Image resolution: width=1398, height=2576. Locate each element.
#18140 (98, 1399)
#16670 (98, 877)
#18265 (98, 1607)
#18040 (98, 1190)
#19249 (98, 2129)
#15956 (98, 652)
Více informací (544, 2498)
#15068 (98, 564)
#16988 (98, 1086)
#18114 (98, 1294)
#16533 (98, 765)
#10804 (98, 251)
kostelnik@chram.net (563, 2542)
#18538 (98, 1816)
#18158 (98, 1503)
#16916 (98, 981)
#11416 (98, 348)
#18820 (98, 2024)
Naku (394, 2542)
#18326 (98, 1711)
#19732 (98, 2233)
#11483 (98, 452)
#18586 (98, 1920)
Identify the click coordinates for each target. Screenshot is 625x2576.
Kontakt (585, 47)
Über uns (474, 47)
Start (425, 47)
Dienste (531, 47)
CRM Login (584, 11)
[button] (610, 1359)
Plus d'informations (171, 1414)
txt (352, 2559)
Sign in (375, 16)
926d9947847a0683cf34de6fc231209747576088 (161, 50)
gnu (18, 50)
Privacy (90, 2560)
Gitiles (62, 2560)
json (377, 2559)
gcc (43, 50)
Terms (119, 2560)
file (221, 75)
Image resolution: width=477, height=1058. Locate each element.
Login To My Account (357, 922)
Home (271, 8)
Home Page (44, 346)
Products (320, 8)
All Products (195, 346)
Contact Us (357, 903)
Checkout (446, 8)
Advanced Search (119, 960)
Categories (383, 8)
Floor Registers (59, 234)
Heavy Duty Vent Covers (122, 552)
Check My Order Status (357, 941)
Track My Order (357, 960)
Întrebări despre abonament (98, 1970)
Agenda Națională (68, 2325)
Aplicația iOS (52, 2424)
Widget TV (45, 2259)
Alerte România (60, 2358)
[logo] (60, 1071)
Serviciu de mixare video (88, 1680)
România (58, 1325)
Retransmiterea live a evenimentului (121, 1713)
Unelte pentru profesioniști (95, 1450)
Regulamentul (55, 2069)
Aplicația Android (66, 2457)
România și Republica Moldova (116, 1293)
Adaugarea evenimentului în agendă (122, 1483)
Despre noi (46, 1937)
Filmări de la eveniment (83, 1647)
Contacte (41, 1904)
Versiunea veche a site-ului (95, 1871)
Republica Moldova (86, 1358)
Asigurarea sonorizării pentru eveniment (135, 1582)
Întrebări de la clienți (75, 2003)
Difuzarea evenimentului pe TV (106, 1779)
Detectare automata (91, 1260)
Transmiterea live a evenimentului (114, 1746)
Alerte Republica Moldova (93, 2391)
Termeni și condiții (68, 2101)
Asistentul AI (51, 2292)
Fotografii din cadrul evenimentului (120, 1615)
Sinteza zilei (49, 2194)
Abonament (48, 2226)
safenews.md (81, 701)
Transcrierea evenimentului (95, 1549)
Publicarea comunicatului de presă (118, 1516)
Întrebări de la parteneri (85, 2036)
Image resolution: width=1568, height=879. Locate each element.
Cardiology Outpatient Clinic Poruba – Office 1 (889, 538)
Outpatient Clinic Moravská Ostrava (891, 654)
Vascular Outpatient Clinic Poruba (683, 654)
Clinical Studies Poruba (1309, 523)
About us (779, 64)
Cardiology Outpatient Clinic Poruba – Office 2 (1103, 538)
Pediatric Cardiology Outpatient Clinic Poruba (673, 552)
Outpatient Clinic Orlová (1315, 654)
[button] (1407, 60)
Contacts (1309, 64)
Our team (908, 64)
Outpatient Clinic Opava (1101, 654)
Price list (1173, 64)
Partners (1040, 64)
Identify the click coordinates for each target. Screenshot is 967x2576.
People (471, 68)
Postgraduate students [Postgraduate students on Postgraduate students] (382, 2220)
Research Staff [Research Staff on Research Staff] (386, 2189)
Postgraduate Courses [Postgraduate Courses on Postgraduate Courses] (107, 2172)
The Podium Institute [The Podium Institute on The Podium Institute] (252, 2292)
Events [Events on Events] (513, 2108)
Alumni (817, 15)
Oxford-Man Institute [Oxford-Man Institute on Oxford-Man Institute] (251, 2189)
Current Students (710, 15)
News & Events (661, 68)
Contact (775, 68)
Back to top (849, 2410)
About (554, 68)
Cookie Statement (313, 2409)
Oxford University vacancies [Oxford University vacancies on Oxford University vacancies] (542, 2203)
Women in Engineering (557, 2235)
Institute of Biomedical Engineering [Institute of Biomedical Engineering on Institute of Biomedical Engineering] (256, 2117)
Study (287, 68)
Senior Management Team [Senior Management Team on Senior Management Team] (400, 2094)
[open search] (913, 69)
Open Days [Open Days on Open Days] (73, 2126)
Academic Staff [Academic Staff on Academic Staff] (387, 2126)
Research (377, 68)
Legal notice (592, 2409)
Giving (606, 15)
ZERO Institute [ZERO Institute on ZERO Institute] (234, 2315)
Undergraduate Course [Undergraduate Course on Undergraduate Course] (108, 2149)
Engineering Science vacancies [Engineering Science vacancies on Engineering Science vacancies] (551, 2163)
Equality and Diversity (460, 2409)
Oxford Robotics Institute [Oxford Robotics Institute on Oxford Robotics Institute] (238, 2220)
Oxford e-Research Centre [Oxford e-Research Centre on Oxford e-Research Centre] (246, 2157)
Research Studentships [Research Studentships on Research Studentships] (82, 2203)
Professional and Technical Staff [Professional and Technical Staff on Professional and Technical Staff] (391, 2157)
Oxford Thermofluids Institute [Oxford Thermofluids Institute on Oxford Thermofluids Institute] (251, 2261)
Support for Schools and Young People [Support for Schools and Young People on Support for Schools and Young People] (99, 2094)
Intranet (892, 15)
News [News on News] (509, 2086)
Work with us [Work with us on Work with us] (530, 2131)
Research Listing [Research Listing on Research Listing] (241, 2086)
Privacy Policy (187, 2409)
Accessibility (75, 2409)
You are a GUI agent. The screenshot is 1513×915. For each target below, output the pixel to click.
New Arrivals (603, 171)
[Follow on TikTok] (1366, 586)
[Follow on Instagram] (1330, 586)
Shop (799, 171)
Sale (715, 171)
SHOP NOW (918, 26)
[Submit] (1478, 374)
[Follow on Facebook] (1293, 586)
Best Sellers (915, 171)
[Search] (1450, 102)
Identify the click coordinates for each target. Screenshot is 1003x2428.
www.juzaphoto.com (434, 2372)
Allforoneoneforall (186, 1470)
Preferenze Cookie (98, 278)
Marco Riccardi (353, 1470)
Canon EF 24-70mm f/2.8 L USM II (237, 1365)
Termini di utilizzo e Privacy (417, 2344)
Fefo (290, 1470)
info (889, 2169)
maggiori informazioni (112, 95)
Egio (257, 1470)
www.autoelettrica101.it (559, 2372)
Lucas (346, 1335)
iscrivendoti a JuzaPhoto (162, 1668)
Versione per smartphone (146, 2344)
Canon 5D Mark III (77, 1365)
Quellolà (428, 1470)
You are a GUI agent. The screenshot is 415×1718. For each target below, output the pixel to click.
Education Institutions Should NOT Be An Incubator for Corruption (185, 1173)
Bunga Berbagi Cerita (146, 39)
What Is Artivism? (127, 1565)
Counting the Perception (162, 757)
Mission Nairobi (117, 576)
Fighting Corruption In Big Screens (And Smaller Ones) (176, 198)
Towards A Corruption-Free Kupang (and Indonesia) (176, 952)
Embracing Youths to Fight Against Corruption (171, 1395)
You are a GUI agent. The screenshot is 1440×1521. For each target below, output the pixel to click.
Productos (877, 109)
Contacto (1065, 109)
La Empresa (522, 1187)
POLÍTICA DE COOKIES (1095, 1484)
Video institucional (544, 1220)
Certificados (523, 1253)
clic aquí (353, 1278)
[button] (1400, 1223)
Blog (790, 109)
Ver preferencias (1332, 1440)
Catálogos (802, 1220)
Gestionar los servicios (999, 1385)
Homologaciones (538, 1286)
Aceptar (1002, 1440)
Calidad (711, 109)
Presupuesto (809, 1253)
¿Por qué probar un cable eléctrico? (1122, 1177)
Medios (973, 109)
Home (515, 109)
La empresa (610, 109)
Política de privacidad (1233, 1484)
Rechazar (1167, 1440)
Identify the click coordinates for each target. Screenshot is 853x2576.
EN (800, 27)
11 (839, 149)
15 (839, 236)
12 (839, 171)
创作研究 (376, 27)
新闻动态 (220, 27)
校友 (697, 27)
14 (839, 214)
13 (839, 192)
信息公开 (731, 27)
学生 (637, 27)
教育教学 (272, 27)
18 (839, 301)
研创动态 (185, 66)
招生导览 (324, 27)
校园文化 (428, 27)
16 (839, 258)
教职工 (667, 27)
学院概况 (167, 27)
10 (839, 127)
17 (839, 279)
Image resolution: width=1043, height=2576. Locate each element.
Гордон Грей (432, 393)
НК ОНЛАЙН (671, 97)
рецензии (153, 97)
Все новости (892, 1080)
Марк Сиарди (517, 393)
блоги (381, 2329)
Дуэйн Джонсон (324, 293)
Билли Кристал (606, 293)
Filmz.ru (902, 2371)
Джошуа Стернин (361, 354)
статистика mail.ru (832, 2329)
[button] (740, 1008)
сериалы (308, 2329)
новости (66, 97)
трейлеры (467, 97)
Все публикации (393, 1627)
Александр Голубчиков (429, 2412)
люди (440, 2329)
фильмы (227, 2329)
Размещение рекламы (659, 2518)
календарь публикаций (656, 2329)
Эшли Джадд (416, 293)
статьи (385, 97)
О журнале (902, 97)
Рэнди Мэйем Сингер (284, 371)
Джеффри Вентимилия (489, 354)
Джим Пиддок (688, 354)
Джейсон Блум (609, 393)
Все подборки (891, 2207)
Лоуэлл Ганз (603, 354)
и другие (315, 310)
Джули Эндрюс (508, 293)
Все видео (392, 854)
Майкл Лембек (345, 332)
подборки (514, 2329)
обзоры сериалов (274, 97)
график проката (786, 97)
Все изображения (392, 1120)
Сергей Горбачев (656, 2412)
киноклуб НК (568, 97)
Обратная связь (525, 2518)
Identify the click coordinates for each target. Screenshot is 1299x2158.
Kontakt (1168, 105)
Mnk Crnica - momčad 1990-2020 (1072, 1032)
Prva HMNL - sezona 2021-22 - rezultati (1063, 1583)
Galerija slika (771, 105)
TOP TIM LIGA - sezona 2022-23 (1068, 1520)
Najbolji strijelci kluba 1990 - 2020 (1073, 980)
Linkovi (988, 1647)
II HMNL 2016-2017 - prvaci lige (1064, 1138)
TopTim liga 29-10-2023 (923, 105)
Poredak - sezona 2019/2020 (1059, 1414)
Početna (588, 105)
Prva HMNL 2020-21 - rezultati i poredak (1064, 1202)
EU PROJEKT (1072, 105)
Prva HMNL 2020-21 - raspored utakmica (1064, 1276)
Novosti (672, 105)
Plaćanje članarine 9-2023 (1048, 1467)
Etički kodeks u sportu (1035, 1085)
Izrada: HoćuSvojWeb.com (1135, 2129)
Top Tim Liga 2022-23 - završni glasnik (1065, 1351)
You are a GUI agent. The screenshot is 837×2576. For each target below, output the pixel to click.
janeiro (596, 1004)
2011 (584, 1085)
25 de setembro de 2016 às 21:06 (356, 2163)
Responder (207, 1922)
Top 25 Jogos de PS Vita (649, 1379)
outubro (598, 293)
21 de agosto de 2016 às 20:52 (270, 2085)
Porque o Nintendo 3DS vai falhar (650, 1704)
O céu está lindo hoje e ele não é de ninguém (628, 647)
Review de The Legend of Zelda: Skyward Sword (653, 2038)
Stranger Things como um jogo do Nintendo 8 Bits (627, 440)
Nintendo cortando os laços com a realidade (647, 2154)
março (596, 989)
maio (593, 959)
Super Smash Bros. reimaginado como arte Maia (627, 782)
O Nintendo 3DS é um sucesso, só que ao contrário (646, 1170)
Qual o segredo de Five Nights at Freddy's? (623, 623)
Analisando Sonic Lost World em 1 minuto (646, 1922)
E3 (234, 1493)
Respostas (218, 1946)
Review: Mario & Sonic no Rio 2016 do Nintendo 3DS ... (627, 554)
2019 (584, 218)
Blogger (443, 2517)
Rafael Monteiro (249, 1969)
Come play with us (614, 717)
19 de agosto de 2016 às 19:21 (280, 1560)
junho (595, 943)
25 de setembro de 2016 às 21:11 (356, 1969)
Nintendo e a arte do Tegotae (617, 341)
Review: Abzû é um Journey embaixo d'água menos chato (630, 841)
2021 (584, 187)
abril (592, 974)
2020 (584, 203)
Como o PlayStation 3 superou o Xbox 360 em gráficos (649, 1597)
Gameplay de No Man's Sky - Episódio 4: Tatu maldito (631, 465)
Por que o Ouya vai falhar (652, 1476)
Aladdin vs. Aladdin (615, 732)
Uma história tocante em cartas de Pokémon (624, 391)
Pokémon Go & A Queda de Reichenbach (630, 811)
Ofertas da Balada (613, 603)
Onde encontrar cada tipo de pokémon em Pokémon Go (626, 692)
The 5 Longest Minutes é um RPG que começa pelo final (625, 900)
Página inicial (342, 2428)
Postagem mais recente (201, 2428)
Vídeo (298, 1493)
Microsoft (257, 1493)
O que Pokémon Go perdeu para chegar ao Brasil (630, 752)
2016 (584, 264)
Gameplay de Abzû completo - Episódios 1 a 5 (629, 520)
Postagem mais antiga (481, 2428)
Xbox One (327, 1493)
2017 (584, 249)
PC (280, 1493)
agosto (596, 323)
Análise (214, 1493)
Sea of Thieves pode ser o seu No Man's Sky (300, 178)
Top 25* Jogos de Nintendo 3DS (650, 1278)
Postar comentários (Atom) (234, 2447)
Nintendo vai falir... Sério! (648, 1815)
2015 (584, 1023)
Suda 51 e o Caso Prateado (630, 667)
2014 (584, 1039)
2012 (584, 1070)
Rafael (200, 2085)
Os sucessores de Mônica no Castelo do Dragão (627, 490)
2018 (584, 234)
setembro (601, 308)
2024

EXERCISE: Rewrite the rows from the line with "Билли Кристал (606, 293)" up to and including the line with "Джейсон Блум (609, 393)", replacing "трейлеры" with "видео" and leaving everything else unchanged.

WRITTEN SOLUTION:
Билли Кристал (606, 293)
Filmz.ru (902, 2371)
Джошуа Стернин (361, 354)
статистика mail.ru (832, 2329)
[button] (740, 1008)
сериалы (308, 2329)
новости (66, 97)
видео (467, 97)
Все публикации (393, 1627)
Александр Голубчиков (429, 2412)
люди (440, 2329)
фильмы (227, 2329)
Размещение рекламы (659, 2518)
календарь публикаций (656, 2329)
Эшли Джадд (416, 293)
статьи (385, 97)
О журнале (902, 97)
Рэнди Мэйем Сингер (284, 371)
Джеффри Вентимилия (489, 354)
Джим Пиддок (688, 354)
Джейсон Блум (609, 393)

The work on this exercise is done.